Ce nouveau jeu devient un repère pour Thomas qui le remet en place à chaque début de séance. Il le modifie un peu : chacun doit envoyer le ballon de la même façon que le modèle. Grâce à cette activité, une variation des postures se met en place jusqu’à permettre le passage de la position assise à debout. Des passes aux pieds toujours identiques au modèle se font alors entre nous. Thomas est toujours très présent dans l’imitation. Nous explorons alors le bas du corps en lançant le ballon avec le pied, le genou.... L’imitation permet alors à Thomas d’explorer sensoriellement et par l’action son corps tout en s’identifiant à celui de la psychomotricienne et au mien.

Lorsque le psychomotricien imite l’enfant, il le revalorise dans sa position de sujet. Il lui apporte un plaisir d’agir sur l’autre. Dans cette situation, nos deux corps servent de base de référence pour Thomas. Le travail en miroir du psychomotricien permet un processus d’identification au corps du thérapeute et amène la perception des limites de l’enveloppe, enveloppe défaillante chez le sujet autiste. Dans ce jeu, nous venons, notamment grâce à la mise en mot associée au mouvement, transformer le sensoriel vers un éprouvé qui vient faire expérience dans le passage par l’autre. Tout ce travail participe à la construction d’une enveloppe psychique qui vient rassembler les ilots éparpillés du corps. L’imitation des mouvements de Thomas semble porteuse et lui permettrait d’expérimenter sensoriellement son corps afin qu’il puisse peut-être, construire une image du corps plus globale et moins clivée.

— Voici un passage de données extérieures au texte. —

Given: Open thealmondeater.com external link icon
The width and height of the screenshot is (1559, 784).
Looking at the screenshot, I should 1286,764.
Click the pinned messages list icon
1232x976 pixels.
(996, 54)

Cette exploration par l’action, portée par l’imitation, semble raisonner en lui. Dernièrement, à la vue de dessins du contour du corps d’autres enfants, il nous a questionné quant au contour de son propre corps et s’il était possible qu’il en fasse de même. Lors de cette réalisation, Thomas parvient à relier graphiquement toutes les parties du corps mais les différencie en les coloriant de différentes couleurs comme si elles devaient s’individualiser. L’expérimentation sensorielle permise grâce à ces jeux d’imitation spontanée et immédiate, semble s’inscrire au niveau de l’utilisation que Thomas peut faire de son corps. Pour autant, l’image qu’il en a ne semble pas encore unifiée.